In June 2003, the FASB issued an exposure draft, Qualifying Special-Purpose Entities and Isolation of Transferred Assets An Amendment of FASB Statement No. 140. The changes and clarifications in the proposed statement would prevent derecognition by transferors that may continue to retain effective control of transferred assets by providing financial support other than a subordinated retained interest or making decisions about beneficial interests. The changes would also help to ensure that variable interest entities will not qualify for the qualifying special-purpose entity exception to FASB Interpretation No. 46, Consolidation of Variable Interest Entities An Interpretation of ARB No. 51, as revised, if any party involved is in a position to enhance or protect the value of its own subordinated interest by providing financial support for or making decisions about reissuing beneficial interests.

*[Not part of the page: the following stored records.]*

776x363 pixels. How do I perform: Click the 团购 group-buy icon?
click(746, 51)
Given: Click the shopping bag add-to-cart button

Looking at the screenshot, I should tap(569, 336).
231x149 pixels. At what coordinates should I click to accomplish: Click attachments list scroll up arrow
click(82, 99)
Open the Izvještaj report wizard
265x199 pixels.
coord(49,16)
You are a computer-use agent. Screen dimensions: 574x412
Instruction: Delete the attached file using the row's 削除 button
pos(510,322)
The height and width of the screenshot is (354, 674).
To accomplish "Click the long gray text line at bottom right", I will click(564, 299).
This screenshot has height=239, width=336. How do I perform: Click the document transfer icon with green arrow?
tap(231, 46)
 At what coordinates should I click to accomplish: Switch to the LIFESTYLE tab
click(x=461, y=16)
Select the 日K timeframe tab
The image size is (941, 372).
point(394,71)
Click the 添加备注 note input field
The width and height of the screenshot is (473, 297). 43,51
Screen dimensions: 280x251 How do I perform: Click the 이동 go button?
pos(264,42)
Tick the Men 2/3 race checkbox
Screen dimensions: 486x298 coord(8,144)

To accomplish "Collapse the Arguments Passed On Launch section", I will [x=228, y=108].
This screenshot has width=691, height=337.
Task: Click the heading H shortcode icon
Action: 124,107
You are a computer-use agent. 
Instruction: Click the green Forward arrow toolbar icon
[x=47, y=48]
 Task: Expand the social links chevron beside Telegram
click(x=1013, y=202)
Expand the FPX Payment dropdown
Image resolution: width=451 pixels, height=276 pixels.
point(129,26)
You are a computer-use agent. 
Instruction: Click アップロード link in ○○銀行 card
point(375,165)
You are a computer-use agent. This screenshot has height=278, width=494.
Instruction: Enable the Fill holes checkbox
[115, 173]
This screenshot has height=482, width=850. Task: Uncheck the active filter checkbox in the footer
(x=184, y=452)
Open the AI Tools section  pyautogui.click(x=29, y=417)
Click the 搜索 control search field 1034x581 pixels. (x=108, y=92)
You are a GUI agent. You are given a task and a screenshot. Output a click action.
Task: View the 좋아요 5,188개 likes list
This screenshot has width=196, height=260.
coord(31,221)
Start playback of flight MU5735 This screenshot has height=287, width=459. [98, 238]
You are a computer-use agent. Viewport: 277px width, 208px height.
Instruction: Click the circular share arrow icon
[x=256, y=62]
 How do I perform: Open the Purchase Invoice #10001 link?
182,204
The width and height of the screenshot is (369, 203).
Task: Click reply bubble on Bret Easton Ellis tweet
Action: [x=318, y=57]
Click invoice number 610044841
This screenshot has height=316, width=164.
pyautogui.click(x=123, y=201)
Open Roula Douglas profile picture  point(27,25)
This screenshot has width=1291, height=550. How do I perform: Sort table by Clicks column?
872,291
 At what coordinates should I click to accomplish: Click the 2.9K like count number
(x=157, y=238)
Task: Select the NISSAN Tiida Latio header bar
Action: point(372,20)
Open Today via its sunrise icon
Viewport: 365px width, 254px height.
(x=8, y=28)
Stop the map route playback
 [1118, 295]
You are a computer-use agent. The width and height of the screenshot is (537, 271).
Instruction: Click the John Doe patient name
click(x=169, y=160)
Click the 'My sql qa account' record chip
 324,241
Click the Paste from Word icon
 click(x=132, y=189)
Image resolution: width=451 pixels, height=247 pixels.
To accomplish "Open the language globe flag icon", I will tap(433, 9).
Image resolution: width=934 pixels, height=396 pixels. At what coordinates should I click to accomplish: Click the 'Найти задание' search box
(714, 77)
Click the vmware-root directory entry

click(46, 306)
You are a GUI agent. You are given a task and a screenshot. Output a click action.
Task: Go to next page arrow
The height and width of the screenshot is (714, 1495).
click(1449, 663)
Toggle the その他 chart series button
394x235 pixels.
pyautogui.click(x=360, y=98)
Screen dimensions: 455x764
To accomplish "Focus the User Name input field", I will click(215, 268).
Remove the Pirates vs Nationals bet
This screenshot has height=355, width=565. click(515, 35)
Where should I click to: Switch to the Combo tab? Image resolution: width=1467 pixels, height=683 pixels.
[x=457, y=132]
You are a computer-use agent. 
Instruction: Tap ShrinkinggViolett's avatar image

For public entities, this proposed statement would apply prospectively to transfers of assets occurring after the beginning of the first interim period after the issuance of the final statement. In April 2005, the FASB announced plans to issue a revised exposure draft in the third quarter of 2005 and a final statement in the first quarter of 2006. Management will evaluate any potential impact of this revised proposed statement when it is available.
MARKET RISK SENSITIVITY
Market risk is the potential for loss or diminished financial performance arising from adverse changes in market forces including interest rates and market prices. Market risk sensitivity is the degree to which a financial instrument, or a company that owns financial instruments, is exposed to market forces. Fluctuations in interest rates, changes in economic conditions, shifts in customer behavior, and other factors can affect our financial performance. Changes in economic conditions and shifts in customer behavior are difficult to predict, and our financial performance generally cannot be completely insulated from these forces.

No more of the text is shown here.